Once you go through the “scripted” campaign with a mundane story behind it, players will be able to continue in the game via “Custom Game” to replay all maps of the campaign and changing various parameters and rules. Or if you prefer trying on real people, the multiplayer side (online only) has a “classic” mode, or even a “League” mode, which is a sort of “competition” that allows to rank yourself among the best players in the world. Although I would’ve love to go further on that front, there’s not much to say, considering the game matchmaking took over 30 minutes to find just one opponent (hopefully that will change once more people get the game).

Now on the front of the graphics, I should make you aware that they are extremely basic, and are far from doing honor to the new generation of consoles… Minimalist animation, very few details: in short, you are not before a visual masterpiece, and this would’ve been forgotten if the game was a little more “dynamic” and if the voice of your robot assistant wasn’t that annoying.

Risk: Urban Assault was reviewed using an Xbox One digital code of the game provided by Ubisoft.

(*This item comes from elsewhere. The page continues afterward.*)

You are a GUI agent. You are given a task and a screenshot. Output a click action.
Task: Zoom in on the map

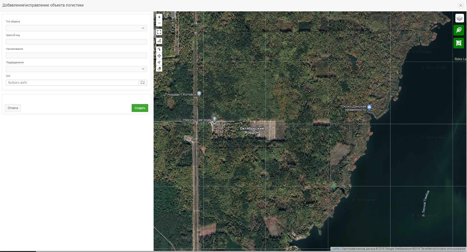coord(159,17)
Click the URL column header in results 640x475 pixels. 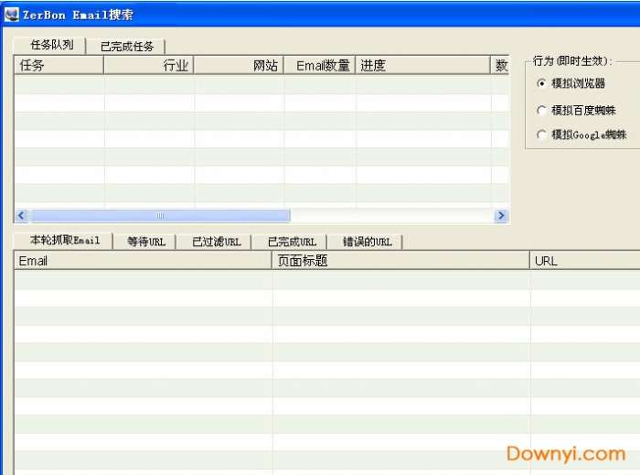pos(583,261)
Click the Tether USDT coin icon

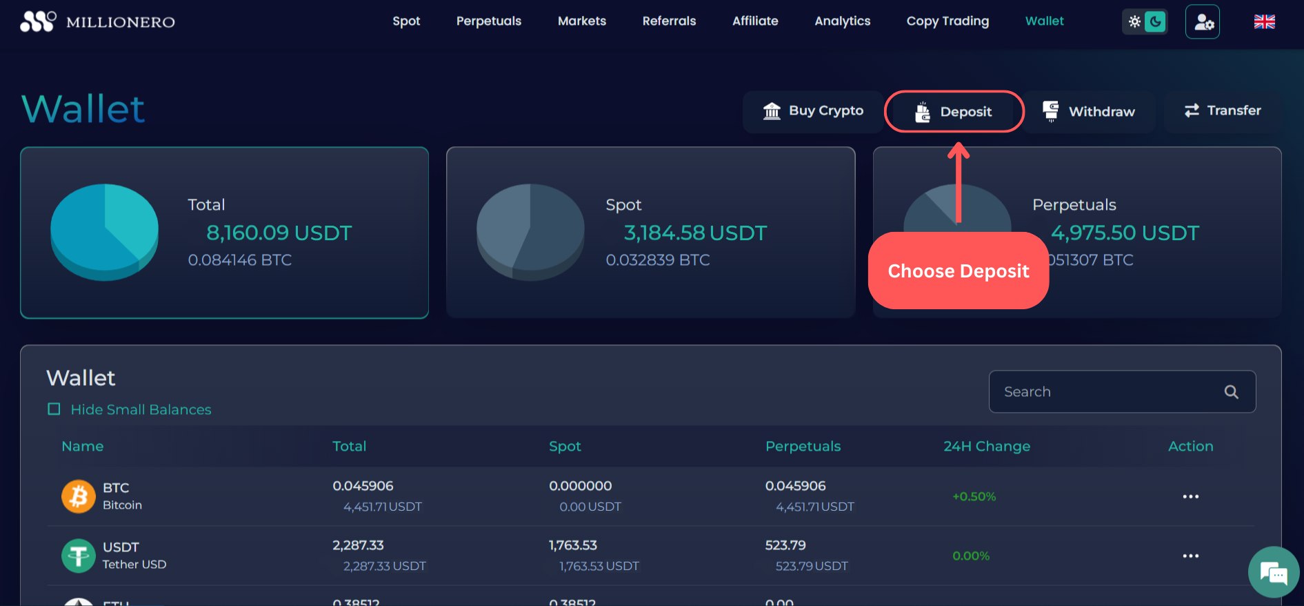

The game is also available on Xbox 360, PlayStation 4 and PlayStation 3 via their respective online stores. We don’t discuss review scores with publishers or developers prior to the review being published.

What we liked

• Risk in a video game
• Great little additions to the core game
• Online multiplayer

What is not fun

• "Cheating" AI is not fun
• Really minimal effort on the front of graphics
• Pointless story mode
• Game is rather slow

Editor Rating
 
Concept
7.0

 
Graphics
4.0

 
Sound
6.0

 
Playability
7.0

 
Entertainment
6.5

 
Replay Value
7.0

Final Score
6.3


Our final verdict
 

The latest in Ubisoft and Hasbro collaboration, Risk: Urban Assault is a game that has its fun, and can be considered a strategic challenge if it wasn't for the unfair roll of the dice. While the minimalist graphics and a relatively short campaign is primarily intended for connoisseurs and fans of the board game, those seeking a real strategy game might feel disappointed.